Hello -
While we are talking third-hand about a patient with a medical record that isn't present here (except for the list of psych meds and the doctor's rationale for prescribing them), which makes this a little bit less than a definitive discussion, you certainly have a very reasonable concern about your friend, as well as good reason to believe you may be correct about the inappropriateness of the combination of drugs, as well as the potential for a medication "spiral."
Prescribing Seroquel (alone) for a single episode of racing thoughts and agitation seems rather precipitous.

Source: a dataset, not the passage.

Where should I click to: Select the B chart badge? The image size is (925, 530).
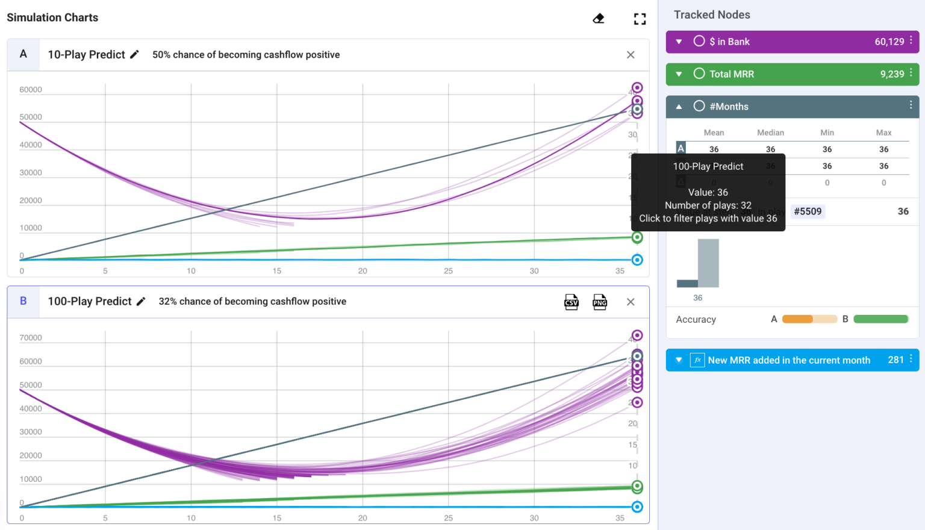(x=23, y=301)
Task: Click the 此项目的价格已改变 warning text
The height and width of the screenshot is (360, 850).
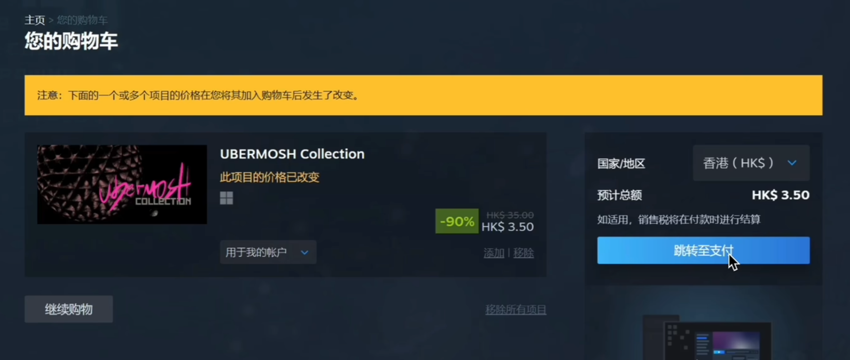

To add to it an
antidepressant (Celexa), an anxiolytic/
anti-
seizure med such as Klonopin (excellent for
panic disorder or chronic
anxiety)
plus an
anxiety/panic "rescue" drug (Xanax), all combined with "Lactical" (with which I am unfamiliar, but know there is a calibration chemical used by the milk industry, mainly for goats -- could you have meant Lamictal, an anti-
seizure medication, instead?) seems extreme, at least.
First, yes, the drug "cocktai" your friend is taking could certainly cause the altered level of conciousness and mentation you've observed in the patient. Any one of them could. potentially, do this. All collectively would almost be certain to cause this. Unfortunately this happens all too frequently due to what I like to call the "Rube Goldberg" or "shotgun" approach", where medications are added to treat symptoms, often caused by medications already being taken, without removing anything from the mix. Often it happens because there is no single "quarterback" doctor keeping track of all the medications being prescribed by different specialists. In your friend's case
Some third party needs to evaluate the medications and the rationale for each, then find the most workable (optimal) combination that would manage his problems without putting him in a state where he cannot hope to think clearly nor function.
Just based on the little history provided in your post, I would think Seroquel and Lamictal (I'm going to assume that's what it actually is) would not only be the main offenders, but also seem like the least necessary.
I hope your friend will have a solid advocate who can perhaps help him find a "quarterback" or, at the very least, a second opinion/consult with a neurologist or psychopharmacologist who can clear this up.
Best of luck to you and to your friend. Based on what you've provided here, it would seem very likely he is overmedicated and would probably improve greatly with proper management of the medications. Please let us know how things go.